Jenůfa verrà spesso accusata dai suoi detrattori di ripetere troppo spesso frammenti del testo, come se i personaggi fossero psicopatici ossessivi, degni figli del loro autore. In termini di realismo il libretto presenta pertanto questo ‘difetto’ delle ripetizioni, che il musicista chiamava (quando gli venivano contestate) «ripetizioni rimate». Janáček veniva dall’esperienza di Inizio di un romanzo, che musicalmente significava il trionfo della strofa e della simmetria delle frasi musicali, consistendo le principali parti musicate in canzoni popolari arrangiate. La canzone popolare inoltre ripete spesso le parole all’interno della melodia. Nelle asimmetrie della prosa di Jenůfa e nelle sue irregolarità ritmiche il musicista sentiva il bisogno di creare artificialmente le versificazioni mancanti e le realizzava con le ripetizioni di frasi. La stessa ambientazione campagnola della vicenda trascinava l’invenzione musicale verso il gusto popolare. Inoltre, se mancavano le parole a una melodia che aveva in mente, le ripeteva per non troncare la melodia. L’autore corresse progressivamente questa sua tendenza, ma molte ripetizioni permangono ancora nell’opera (soprattutto nel primo atto) e costituiscono una caratteristica che potrà scontentare i puristi del realismo o della prosodia, ma contribuiscono al clima convulso e ossessivo che la musica ha creato intorno alla vicenda. […]

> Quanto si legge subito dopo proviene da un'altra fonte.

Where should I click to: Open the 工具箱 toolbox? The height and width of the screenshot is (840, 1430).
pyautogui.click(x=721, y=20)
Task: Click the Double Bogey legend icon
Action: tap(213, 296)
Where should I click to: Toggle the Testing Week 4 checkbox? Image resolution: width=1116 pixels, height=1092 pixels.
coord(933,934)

L’osservazione delle varianti fra le versioni del 1904 e del 1908 rivela inoltre un uso sempre più cauto di ‘sovrapposizioni di parti cantate’ nei pezzi d’insieme: quasi un voler attenuare il concitato ‘parlarsi addosso’ della prima versione. […]

Vi sono insomma buoni motivi musicologici per ritenere che Jenůfa martellò la mente del musicista in forma di caotico e affastellato flusso ritmato di voci sovrapposte ricco di schegge verbali iterate: come un divisionistico gioco di specchi in cui si rifletteva distintamente un mondo sonoro reale trasformato in una visione deformata e ossessiva dall’artificio della composizione. Janáček sfrondò progressivamente questo quadro sonoro per renderlo leggibile, ne attenuò i contorni per farlo assomigliare a un’opera, ne limò i profili per non distaccarsi troppo dal reale, ma la visione d’insieme di Jenůfa continua ad avere l’aspetto di quell’incubo incalzante che aveva agitato l’immaginazione dell’autore.

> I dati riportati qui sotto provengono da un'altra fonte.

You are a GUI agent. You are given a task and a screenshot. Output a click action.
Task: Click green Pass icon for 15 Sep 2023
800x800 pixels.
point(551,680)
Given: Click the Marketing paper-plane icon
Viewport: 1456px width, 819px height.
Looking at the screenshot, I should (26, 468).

Un altro motivo di distacco dalla realtà, che non si può evitare di ribadire per un’opera che si ritiene legata al folclore, è il diverso rapporto con il canto popolare. […] Non si comprese subito che in Jenůfa Janáček aveva abbandonato la citazione diretta delle canzoni popolari perché i testi sono effettivamente tradizionali. […] La reinvenzione del folclore, l’invenzione di un folclorismo maturo, il canto popolare immaginato divengono così parte integrante di una creazione artistica che prende le distanze dalla banalità del reale. In Jenůfa la canzone popolare conosciuta non può interrompere il flusso dell’immaginazione: all’interno di un sogno tutti i particolari, anche i più realistici, vengono ricreati per inserirsi organicamente nell’atmosfera generale. Il canto dei coscritti e la loro danza saranno molto più selvaggi di quanto siano nella vita; il canto nuziale molto più dimesso e trasognato.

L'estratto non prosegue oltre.